Süddeutsche Zeitung

Krone-Herausgeber Dichand:"Ibiza lebt"

Warum Christoph Dichand, der Herausgeber der österreichischen Tageszeitung "Krone", seine Redaktion vor einem "rücksichtslosen Versuch der Machtergreifung" warnt. Und was Ibiza damit zu tun hat.

Von Leila Al-Serori

"Ibiza lebt!", soll Christoph Dichand, Herausgeber der Krone , seine Belegschaft in einer Mail gewarnt haben. Wie österreichische Medien berichten, schwört er seine Mitarbeiterinnen und Mitarbeiter auf Widerstand gegen einen "rücksichtslosen Versuch der Machtergreifung" ein. Ibiza lebt?

"Wenn sie die Krone kauft, hat sie ein Imperium", sagte Heinz-Christian Strache im Sommer 2017 in der Villa auf Ibiza. "Wenn sie ein Grundstück will, das die Stadt Wien hat, sagt der Bürgermeister: okay, bam bam bam. So rennt das." Wie man die Kronen Zeitung, die größte und wichtigste Zeitung Österreichs, zum Machtinstrument der FPÖ machen könnte, ist eines der zentralen Themen des mehr als sechsstündigen und heimlich gefilmten Gesprächs, das Strache auf Ibiza mit einer angeblichen russischen Investorin führt. Nicht nur einmal macht der damalige FPÖ-Chef und spätere Vizekanzler klar, warum das Boulevardblatt eine Investition lohnt - und was der FPÖ nicht alles möglich wäre, wenn eine Vertraute neue Besitzerin würde. Aus diesen Plänen ist nichts geworden, Strache ist längst nicht mehr Parteichef. Seine Aussagen wurden auf Video festgehalten und im Mai 2019 von Spiegel und Süddeutscher Zeitung veröffentlicht, die ÖVP beendete die Koalition mit der FPÖ, Strache zog sich von allen Ämtern zurück. So viel ist sicher: Ihn meint Dichand nicht, wenn er vor einer Übernahme warnt. Sondern René Benko.

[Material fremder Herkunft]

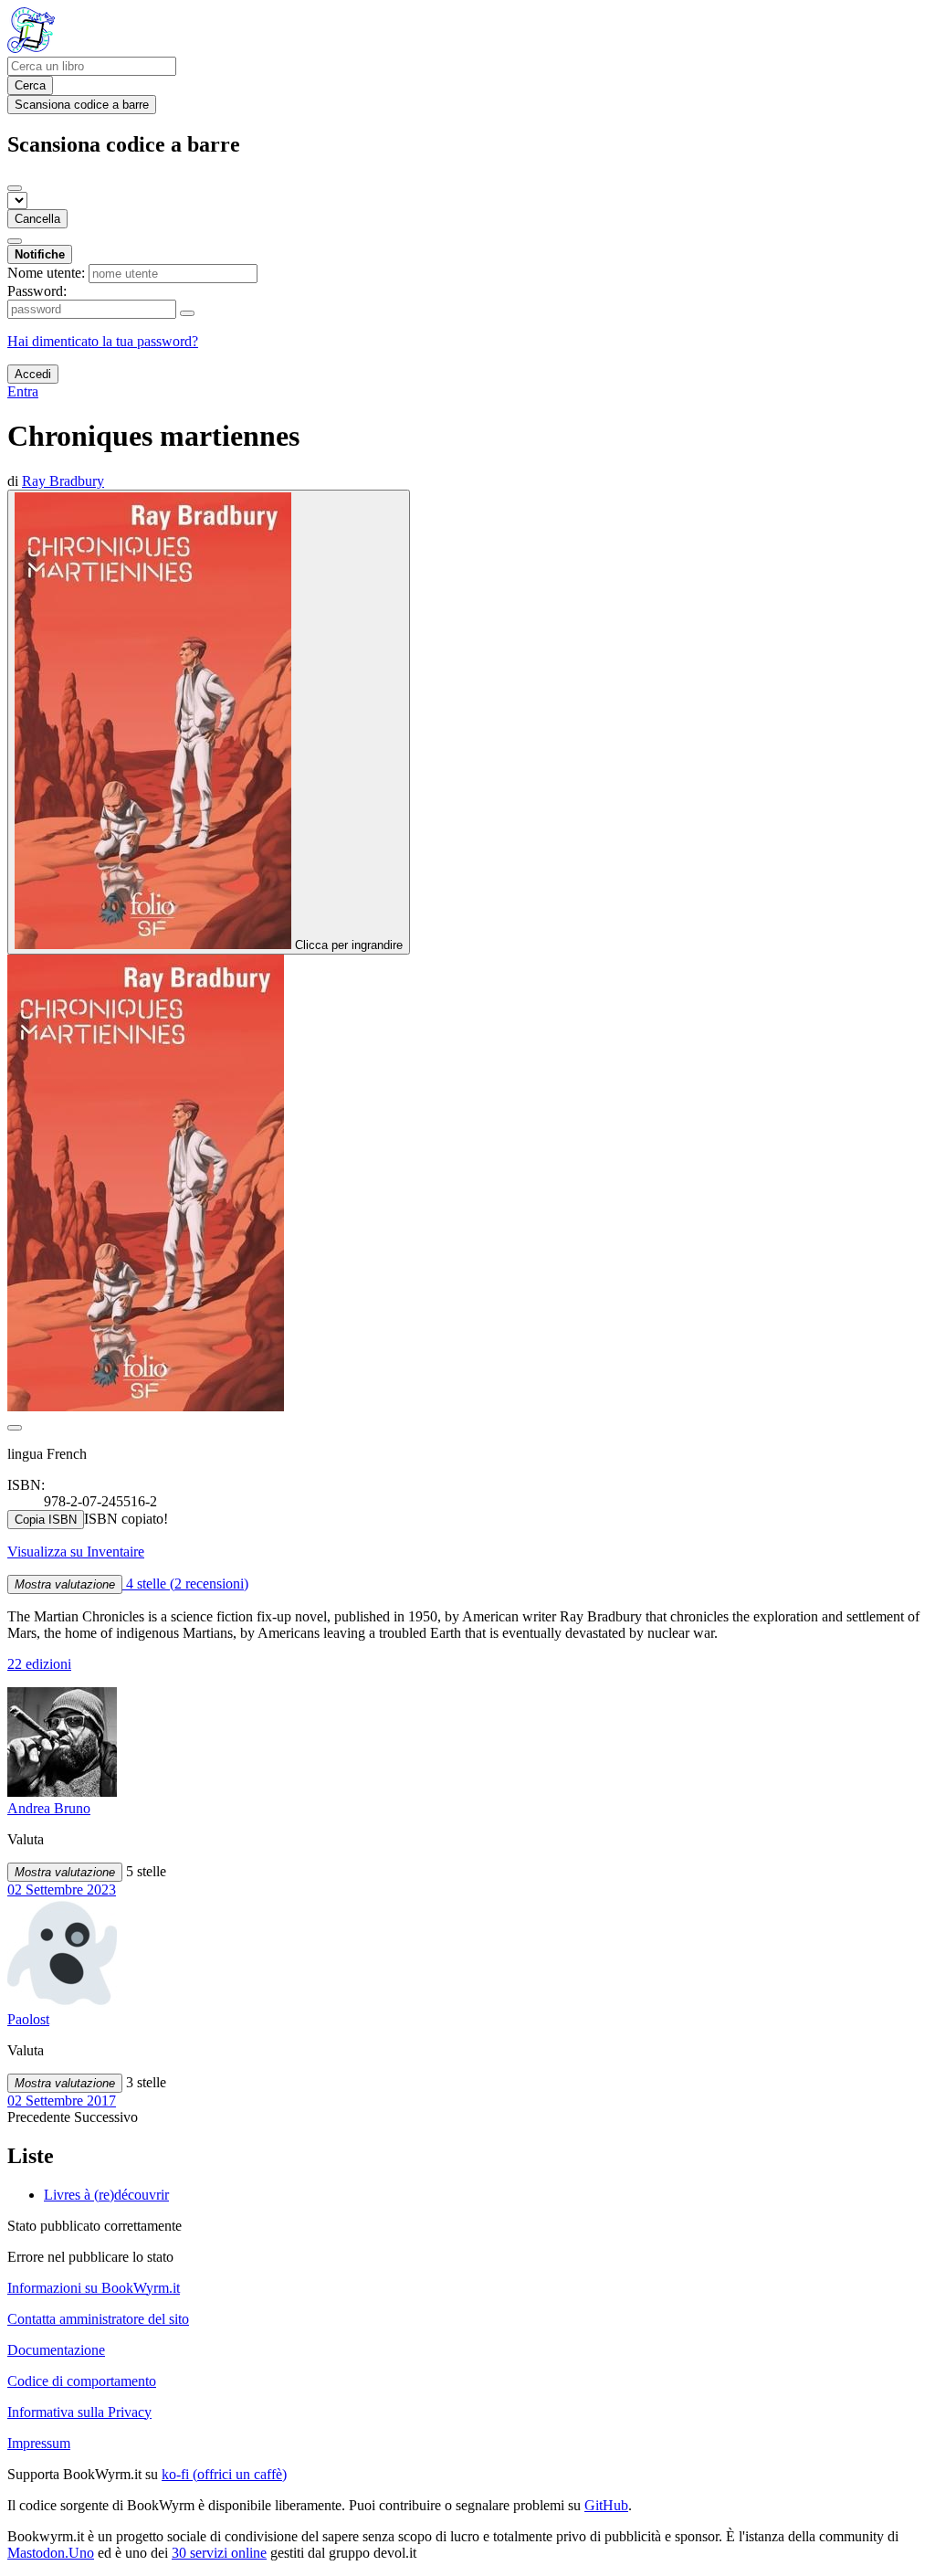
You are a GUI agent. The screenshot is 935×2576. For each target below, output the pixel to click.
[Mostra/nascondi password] (187, 313)
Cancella (37, 219)
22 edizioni (39, 1664)
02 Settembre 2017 (61, 2100)
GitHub (606, 2505)
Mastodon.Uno (50, 2552)
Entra (22, 391)
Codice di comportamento (81, 2381)
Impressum (38, 2443)
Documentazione (56, 2350)
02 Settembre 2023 (61, 1889)
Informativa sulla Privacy (79, 2412)
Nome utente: (46, 272)
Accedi (33, 374)
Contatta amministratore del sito (98, 2319)
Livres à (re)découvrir (106, 2194)
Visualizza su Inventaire (75, 1551)
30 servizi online (219, 2552)
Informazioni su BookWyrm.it (93, 2288)
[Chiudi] (14, 188)
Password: (37, 291)
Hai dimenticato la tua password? (102, 341)
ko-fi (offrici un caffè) (224, 2474)
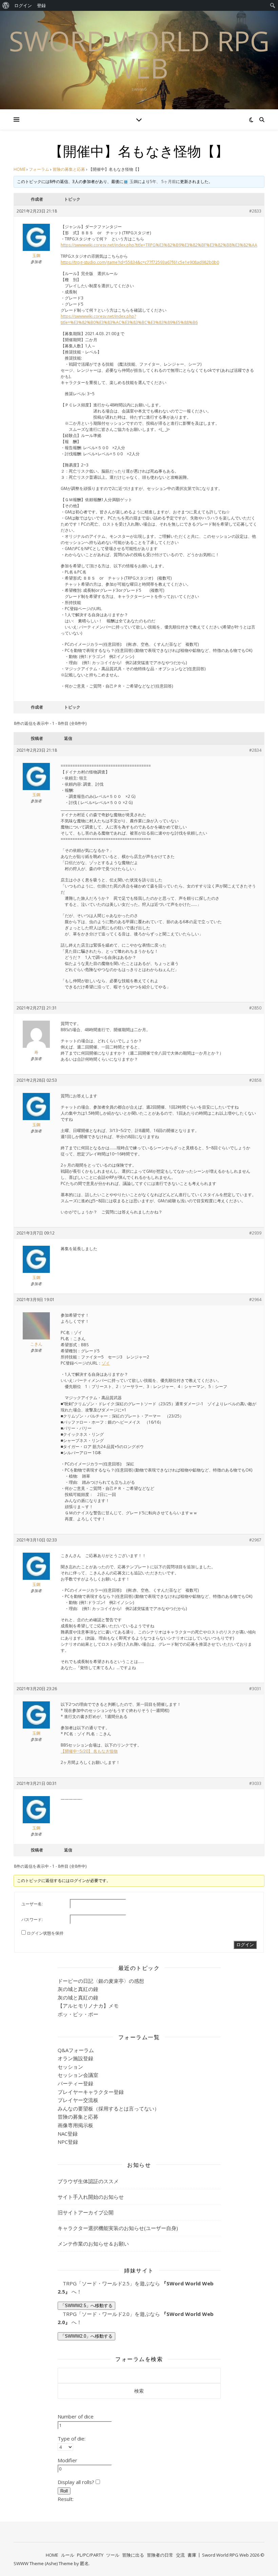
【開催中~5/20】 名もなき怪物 (89, 1751)
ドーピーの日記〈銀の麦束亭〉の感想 (101, 1980)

Der Tiroler Immobilienmilliardär, dem sowohl Karstadt als auch das New Yorker Chrysler Building gehören, mischt seit Ende 2018 bei der Krone mit. Damals erwarb Benko 49 Prozent an der Funke-Holding, diese wiederum hält 50 Prozent an der Krone. Unterm Strich besitzt René Benko also 24,5 Prozent der einflussreichen Zeitung - nach einer damaligen Vereinbarung könnte er darüber hinaus die Anteile der Essener Funke-Gruppe komplett übernehmen.

In diesem Fall will Benko, dass die Vorrechte der Familie Dichand fallen, die 1987 beim Einstieg der Funke-Gruppe vereinbart worden waren: Die Dichands haben aufgrund dieser Vereinbarungen das alleinige Sagen in der Redaktion, was die Inhalte, aber auch die Vergabe von Posten betrifft. Außerdem wird der Familie ein jährlicher Millionenbetrag vom Gewinn zugesprochen - selbst wenn die Zeitung ihn nicht abwirft. In dem Fall müssen die Mitgesellschafter dafür aufkommen.

Mehrfach versuchten der Funke-Verlag und Investor Benko deshalb bereits Christoph Dichand als Krone-Chef abzusetzen, der Streit wird längst vor mehreren Gerichten ausgetragen. Verhandlungen darüber, wie man nun miteinander auskommt und inwiefern sich die Vorrechte der Dichands ändern könnten, scheiterten Ende 2019.

Anfang des Jahres nun meldete Funke bei der österreichischen Wettbewerbsbehörde an, die alleinige Kontrolle über die Krone zu übernehmen. Argumentiert wird, dass durch die Aufteilung der 50 Prozent von Gründer Hans Dichand auf seine vier Erben die Familie mit jeweils 12,5 Prozent insgesamt nur mehr 48 Prozent halte, da halbe Prozentpunkte nicht zählen würden.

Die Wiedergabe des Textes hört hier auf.